O ecólogo pisano Fabio Caporali, tratando a ecologia profética de Teilhard de Chardin, sustenta a existência de pelo menos dois elementos de analogia entre a ciência da ecologia e o pensamento teilhardiano.  O primeiro se refere à concepção metodológica da transdisciplinaridade como base epistemológica para a concepção e a comunicação de uma visão unitária do universo. O segundo é dado pelo compartilhamento do paradigma sistêmico e de suas quatro propriedades: hierarquia, emergência, comunicação e controle. A conclusão do autor  que Teilhard pode ser considerado um pioneiro na fundação do novo campo de pesquisa ecoética.

O último ensaio, de Paolo Trianni, teólogo pisano, enfrenta um tema fascinante e atual, aliás pouco frequentado pelos estudos teilhardianos: Teilhard de Chardin, como profeta e precursor do diálogo inter-religioso e da teologia das religiões. A ideia que guia o estudioso é a contribuição indireta que Teilhard teria oferecido ao Concílio Vaticano II, em particular aos documentos ‘Nostra aetate’ e ‘Dignitatis humanae’, graças também às suas experiências orientais, como o período na China e certa afinidade com algumas perspectivas místicas indianas. O artigo introduz à teologia espiritual de Teilhard como reflexo de seu evolucionismo teológico; de fato, a evolução espiritual exige uma passagem através da realidade cósmica, pela qual o distanciamento do mundo se realiza na passagem através do mundo.
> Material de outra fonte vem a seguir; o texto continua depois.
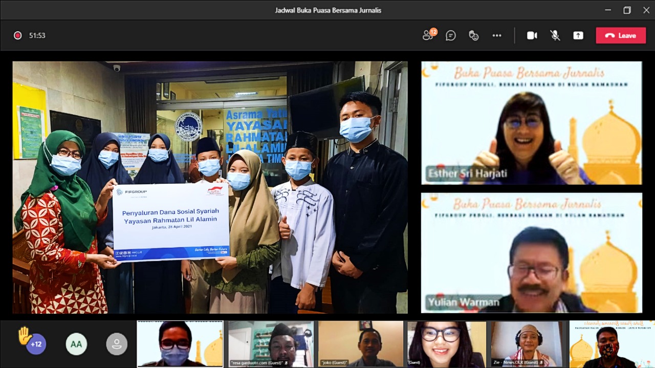This screenshot has width=655, height=368.
Task: Open the More actions ellipsis menu
Action: click(x=497, y=35)
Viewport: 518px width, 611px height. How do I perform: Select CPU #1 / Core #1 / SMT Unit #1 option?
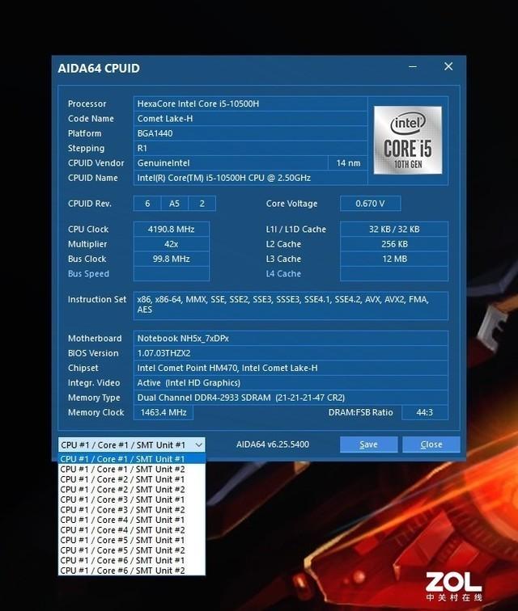pyautogui.click(x=132, y=459)
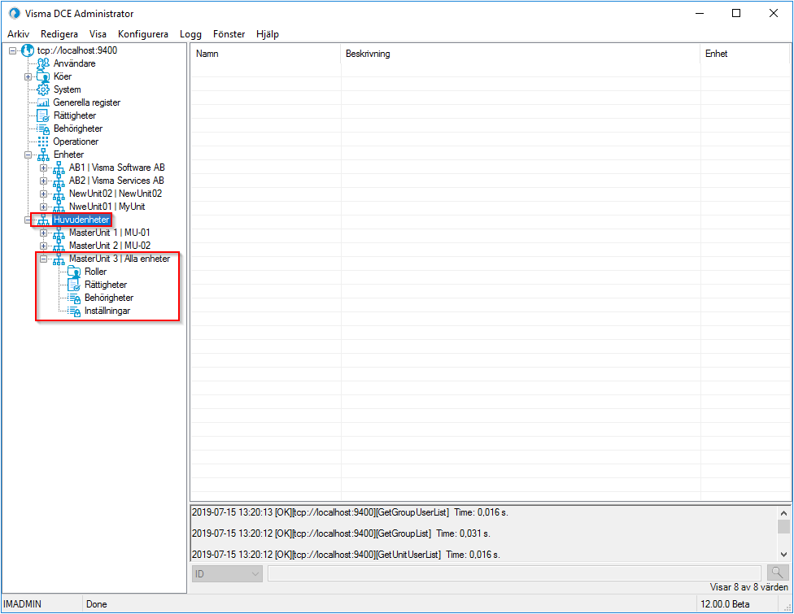Click the Roller icon under MasterUnit 3

tap(72, 271)
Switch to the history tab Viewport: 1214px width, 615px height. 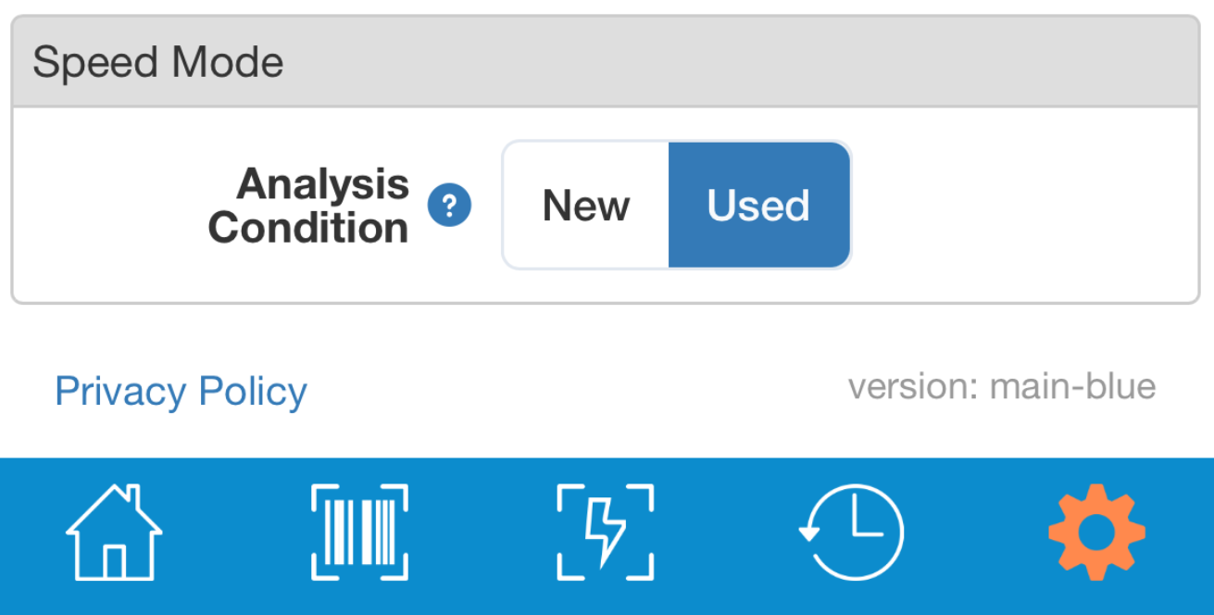point(851,533)
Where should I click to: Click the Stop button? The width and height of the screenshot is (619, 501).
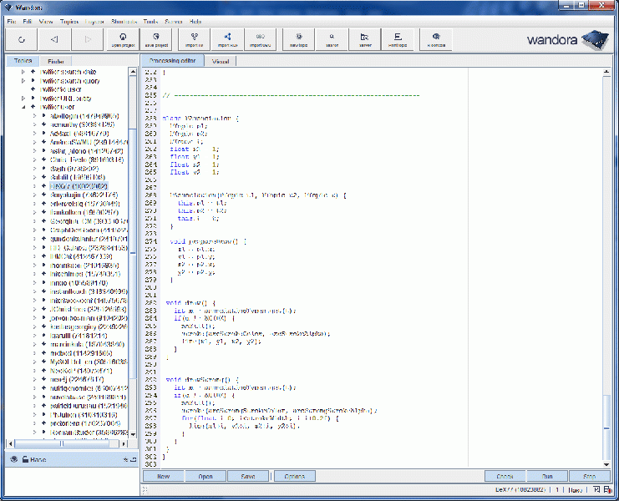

Em definitivo, é possível reconhecer a Teilhard de Chardin o mérito de ter sido precursor do diálogo inter-religioso, mas também um teólogo das religiões, colocado prevalentemente na perspectiva da teoria do cumprimento, segundo a qual todas as religiões convergirão para o Cristo Universal: “A única possibilidade da convergência do Mundo, a única forma imaginável para uma Religião do Futuro” (La mia fede. Scritti teologici [A minha fé. Escritos teológicos], p. 124).
    
A apreciável tentativa, a mais vozes, da secção monográfica dedicada a Teilhard mostra a fecundidade de um pensamento não só ainda atual, mas até mesmo profético, ao qual chegar da parte de diferentes disciplinas, e em particular da informática e da ecologia. Enfim, no que diz respeito à teologia das religiões, é preciso reconhecer ao grande jesuíta francês o ter permanecido dentre dos limites da doutrina de forma ainda mais prudente do que outros teólogos coevos e posteriores, que influenciaram mais diretamente o concílio e a teologia subsequente.

Chegamos, enfim, a mencionar a recente contribuição de Henri Madelin – do Serviço Jesuíta Europeu – publicado em “La Croix”. Embora admitindo que o pensamento de Teilhard não está livre de lacunas e dificuldades (mais do que de “ambiguidades perigosas e graves erros”, como recitava o ‘Monitum’ do Santo Ofício de 30 de junho de 1962), o jesuíta – citando entre outros “L’Osservatore Romano” de 29 de dezembro de 2013 – compartilha da influência exercida por Teilhard sobre o Vaticano II, em particular sobre o texto da Gaudium et spes n. 5, como pequeno texto concentrado de grande desenvolvimento que se encontra na obra de Teilhard de Chardin.